Rig #2: V1101 Aql
The heat has returned – but despite a full moon this is quite a nice evening. Warm, humid, calm, really good seeing (maybe 1.7 arcseconds). Low temp tonight only about 75. High tomorrow 90. Meridian crossing at 11:22pm tonight – so only good until about 1:30 when V1101 will begin to pass behind the maple tree. Need a late-night target….
Rig #1: Down for Repairs
The declination motor assembly has been returned to Astro-Physics for repairs. It appears the encoder and perhaps motor need replacing. Another $500 repair. So that $6500 AP1200?
- Original cost of mount $6500
- Upgrade to CP3 electronics $1050
- New Piertop Plate from Dan’s $130
- Three counterweights $725
- Dovetail Clamp $165
- 1612FSA $140
- Replace RA motor and encoder: $600
- Replace Dec encoder ( &Motor?) ???
So far, not including whatever the current repair bill will be, total is $9310. And to be honest I think the had controller is going to need replacement as the buttons on that don’t seem to always work as they should. Woof! That’s a ton of money for an 11-year old mount. Clearly it’s time in Florida was not kind to it.
CLOUDS! 10:50pm, re-acquired target on other side of meridian at around 11:40pm.

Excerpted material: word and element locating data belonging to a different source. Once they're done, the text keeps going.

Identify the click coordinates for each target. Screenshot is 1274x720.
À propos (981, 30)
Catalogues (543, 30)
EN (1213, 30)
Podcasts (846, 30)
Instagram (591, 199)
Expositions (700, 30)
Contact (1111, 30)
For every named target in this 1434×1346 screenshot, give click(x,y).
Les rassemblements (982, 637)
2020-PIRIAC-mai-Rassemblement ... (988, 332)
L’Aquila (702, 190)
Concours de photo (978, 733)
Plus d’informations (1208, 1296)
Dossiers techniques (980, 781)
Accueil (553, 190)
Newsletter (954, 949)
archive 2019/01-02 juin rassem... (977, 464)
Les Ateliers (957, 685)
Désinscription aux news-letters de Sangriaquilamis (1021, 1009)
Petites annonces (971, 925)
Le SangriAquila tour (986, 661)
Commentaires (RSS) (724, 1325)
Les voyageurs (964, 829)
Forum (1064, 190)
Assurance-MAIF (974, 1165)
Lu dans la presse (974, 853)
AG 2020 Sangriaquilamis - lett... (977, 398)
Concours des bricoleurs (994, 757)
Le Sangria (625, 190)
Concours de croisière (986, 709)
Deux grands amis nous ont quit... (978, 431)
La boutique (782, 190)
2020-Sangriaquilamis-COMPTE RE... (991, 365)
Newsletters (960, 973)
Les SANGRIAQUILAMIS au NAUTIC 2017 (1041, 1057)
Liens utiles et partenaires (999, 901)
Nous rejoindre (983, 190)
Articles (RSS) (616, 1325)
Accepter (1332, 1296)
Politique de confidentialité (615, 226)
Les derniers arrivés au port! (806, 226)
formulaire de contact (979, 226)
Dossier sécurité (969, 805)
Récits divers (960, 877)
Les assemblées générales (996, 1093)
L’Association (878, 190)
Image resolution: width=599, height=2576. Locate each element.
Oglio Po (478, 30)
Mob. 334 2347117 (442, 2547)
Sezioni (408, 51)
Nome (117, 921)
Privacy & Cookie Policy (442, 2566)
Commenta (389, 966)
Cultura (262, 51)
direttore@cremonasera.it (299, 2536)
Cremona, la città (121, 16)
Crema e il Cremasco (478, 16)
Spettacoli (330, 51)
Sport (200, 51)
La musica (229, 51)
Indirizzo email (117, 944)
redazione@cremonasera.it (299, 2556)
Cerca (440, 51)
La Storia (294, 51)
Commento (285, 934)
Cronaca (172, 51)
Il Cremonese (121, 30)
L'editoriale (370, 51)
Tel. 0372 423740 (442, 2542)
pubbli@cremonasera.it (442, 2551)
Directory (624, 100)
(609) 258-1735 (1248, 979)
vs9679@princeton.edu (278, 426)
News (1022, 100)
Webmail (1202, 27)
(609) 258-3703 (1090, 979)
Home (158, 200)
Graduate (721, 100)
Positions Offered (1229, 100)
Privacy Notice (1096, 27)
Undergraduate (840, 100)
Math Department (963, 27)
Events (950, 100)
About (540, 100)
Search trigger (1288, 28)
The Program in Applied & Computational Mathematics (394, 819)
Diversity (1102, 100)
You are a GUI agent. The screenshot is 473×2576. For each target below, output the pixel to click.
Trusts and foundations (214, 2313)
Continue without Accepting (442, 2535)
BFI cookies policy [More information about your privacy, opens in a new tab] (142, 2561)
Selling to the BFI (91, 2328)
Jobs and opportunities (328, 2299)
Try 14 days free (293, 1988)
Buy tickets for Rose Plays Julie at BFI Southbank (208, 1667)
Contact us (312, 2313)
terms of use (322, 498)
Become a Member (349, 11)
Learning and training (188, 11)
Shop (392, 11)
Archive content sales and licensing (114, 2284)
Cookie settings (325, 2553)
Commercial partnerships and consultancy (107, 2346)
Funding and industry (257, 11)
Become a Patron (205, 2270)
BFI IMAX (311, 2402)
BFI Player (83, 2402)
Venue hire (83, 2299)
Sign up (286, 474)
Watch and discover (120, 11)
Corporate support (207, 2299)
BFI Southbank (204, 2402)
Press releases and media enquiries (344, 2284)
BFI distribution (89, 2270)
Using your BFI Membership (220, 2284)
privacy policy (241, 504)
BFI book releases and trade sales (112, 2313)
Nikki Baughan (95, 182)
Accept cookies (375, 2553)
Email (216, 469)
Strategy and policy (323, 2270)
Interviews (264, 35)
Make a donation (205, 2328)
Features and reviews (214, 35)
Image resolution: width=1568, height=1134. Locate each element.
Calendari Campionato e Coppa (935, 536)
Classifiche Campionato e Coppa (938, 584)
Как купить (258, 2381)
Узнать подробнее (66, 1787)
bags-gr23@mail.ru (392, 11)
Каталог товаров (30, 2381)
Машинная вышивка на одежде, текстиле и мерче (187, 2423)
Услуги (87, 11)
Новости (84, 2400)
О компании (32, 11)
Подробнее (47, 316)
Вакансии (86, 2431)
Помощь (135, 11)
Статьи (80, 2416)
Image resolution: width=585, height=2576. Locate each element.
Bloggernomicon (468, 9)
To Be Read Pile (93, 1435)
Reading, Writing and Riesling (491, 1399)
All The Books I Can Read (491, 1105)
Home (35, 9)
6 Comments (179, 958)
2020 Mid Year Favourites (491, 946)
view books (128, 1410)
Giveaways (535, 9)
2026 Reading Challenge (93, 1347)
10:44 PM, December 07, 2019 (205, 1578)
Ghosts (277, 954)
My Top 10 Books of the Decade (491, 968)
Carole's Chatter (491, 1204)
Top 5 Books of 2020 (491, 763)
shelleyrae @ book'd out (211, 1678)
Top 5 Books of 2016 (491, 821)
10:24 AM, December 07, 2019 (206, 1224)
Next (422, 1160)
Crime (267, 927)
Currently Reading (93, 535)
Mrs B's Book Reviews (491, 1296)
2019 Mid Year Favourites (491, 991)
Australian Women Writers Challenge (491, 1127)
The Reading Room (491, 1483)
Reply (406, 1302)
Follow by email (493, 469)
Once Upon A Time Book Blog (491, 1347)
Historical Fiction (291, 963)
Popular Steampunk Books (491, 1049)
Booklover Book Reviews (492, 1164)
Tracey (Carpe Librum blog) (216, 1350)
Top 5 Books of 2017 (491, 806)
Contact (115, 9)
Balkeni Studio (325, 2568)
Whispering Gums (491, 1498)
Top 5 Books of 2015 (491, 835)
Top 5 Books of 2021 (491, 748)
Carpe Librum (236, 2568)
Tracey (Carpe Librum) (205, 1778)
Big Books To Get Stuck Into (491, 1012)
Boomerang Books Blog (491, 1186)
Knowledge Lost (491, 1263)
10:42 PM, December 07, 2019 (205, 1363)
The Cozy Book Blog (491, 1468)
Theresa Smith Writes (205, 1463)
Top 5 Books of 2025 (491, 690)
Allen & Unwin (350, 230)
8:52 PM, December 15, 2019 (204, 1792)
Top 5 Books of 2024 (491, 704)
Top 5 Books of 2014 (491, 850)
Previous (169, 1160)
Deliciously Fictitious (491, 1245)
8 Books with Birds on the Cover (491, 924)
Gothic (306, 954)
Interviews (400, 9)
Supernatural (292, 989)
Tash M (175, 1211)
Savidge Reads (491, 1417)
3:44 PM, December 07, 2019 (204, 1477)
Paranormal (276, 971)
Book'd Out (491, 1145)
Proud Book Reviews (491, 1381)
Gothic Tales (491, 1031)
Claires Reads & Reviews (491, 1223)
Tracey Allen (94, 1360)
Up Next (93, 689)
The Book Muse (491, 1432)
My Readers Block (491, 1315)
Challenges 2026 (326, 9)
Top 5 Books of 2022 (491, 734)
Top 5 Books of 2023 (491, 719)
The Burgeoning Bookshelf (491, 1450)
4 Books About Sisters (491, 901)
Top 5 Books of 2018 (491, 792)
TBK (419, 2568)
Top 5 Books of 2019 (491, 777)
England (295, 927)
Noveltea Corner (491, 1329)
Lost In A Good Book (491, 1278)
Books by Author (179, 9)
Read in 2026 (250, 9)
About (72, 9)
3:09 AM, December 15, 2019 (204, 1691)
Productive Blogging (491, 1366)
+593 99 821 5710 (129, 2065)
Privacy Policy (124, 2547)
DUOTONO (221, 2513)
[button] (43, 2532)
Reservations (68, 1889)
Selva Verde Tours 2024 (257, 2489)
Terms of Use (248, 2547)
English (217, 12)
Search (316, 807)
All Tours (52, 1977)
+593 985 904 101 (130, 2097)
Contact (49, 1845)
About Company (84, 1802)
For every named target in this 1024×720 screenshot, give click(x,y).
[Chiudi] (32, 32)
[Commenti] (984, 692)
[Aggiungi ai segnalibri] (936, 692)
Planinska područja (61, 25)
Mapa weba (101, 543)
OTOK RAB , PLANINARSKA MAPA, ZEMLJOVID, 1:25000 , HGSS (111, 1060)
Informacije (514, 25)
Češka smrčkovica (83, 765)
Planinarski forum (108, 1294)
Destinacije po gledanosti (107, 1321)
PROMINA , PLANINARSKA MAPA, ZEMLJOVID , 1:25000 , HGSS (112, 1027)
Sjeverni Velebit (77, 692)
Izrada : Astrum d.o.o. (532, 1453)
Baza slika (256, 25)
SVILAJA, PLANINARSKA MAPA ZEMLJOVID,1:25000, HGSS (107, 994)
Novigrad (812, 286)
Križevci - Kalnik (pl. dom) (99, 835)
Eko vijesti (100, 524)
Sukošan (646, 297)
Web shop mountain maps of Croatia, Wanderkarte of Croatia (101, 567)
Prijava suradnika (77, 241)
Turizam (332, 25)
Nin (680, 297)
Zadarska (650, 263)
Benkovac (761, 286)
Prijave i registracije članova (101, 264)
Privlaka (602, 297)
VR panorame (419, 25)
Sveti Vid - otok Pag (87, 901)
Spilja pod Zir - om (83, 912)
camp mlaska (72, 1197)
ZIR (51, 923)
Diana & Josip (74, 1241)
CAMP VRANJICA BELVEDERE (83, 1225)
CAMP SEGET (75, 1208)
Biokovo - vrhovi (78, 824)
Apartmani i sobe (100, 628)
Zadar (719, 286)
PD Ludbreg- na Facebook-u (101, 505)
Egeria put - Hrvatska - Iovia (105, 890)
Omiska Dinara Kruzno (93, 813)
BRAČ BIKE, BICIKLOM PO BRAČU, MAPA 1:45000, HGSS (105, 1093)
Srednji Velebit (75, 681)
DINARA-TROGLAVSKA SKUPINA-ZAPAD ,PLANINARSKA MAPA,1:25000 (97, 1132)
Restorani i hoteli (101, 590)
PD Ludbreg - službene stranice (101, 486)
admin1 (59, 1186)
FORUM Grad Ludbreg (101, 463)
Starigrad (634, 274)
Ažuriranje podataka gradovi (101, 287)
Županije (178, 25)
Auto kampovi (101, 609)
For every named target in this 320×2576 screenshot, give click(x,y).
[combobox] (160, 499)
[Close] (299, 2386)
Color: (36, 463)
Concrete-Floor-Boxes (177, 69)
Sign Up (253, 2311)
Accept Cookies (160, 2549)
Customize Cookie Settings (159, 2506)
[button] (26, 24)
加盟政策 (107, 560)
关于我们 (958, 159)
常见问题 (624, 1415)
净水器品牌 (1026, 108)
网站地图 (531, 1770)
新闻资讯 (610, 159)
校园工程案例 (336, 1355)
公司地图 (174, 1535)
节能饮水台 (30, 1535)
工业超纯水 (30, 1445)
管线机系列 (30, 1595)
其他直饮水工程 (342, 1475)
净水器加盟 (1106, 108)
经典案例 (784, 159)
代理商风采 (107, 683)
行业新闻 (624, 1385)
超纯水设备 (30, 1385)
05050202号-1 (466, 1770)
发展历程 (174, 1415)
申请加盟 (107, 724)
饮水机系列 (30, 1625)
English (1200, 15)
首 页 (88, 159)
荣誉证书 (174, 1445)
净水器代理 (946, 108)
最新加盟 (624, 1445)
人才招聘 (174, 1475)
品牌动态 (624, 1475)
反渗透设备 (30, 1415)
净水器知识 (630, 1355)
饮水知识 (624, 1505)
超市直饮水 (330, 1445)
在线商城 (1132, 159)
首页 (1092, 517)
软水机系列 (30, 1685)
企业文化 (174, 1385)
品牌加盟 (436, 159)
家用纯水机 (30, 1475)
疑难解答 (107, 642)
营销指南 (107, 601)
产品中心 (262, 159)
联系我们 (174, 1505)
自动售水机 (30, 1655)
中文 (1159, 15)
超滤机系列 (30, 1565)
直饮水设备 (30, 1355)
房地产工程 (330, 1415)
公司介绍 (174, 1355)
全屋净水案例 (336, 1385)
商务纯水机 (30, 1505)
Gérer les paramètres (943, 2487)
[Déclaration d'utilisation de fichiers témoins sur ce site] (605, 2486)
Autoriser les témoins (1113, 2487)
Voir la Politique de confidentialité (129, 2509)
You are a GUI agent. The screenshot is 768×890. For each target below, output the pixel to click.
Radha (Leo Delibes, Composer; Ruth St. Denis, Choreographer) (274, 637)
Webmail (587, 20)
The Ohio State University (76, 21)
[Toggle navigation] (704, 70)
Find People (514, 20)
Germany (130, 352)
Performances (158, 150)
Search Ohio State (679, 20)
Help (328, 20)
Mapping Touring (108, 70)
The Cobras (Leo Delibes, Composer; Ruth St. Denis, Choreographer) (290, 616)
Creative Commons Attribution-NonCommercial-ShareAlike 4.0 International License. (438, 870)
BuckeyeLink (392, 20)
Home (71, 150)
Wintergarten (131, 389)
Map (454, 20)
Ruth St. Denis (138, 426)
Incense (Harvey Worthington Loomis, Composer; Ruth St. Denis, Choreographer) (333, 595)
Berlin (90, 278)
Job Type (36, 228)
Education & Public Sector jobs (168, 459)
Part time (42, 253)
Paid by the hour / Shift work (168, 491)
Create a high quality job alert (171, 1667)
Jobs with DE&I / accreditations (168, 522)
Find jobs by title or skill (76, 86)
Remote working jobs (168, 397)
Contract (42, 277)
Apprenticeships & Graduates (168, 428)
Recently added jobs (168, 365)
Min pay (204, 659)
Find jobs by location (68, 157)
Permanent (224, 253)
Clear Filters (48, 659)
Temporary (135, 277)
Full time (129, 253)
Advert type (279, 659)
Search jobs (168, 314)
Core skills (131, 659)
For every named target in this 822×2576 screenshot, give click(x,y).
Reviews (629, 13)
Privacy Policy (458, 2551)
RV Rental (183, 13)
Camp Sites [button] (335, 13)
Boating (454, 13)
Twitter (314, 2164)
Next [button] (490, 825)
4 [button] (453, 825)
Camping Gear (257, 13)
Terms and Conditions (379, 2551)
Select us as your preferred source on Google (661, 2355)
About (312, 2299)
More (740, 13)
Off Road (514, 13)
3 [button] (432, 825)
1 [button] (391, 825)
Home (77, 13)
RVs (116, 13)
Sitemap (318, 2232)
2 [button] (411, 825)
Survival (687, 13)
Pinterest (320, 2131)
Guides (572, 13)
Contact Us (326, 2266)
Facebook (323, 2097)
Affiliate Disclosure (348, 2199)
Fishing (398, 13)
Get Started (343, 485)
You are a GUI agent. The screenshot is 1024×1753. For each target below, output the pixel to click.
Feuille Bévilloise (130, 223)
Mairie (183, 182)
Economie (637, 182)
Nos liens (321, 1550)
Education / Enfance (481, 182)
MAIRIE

CLOUDS AGAIN! 12:10am. I’m done!
Maxim DL Troubles
There is just no single thing more annoying with Maxim DL than it’s inability to find and guide on an obvious bright star in the guider. Setting aside other issues such as Maxim’s utter ignorance of half of the numerical universe (it does not recognize and truncates to zero any negative number) it just befuddles me that the program cannot find an obviously bright star in the field and guide on it. Tonight gave me a clue, however, as to why it has troubles. Because it was a full moon night and because the guider is fairly far off the optical axis there was a fairly strong gradient to the background. It appears that this fools the guider into thinking it is looking for a really big star just off the edge of the guide box. So it looks like one solution might be to fully calibrate the autoguider camera so that a flat field image can take that gradient out. Still, if there was some way to limit the size of object the guide program was looking for that might be a quicker solution. Something along the lines of DAOPhot’s star finding algorithm, using a “lowered gaussian” idea. But then that means the user has to know the fwhm of stars as seen in the guide camera. Anyway!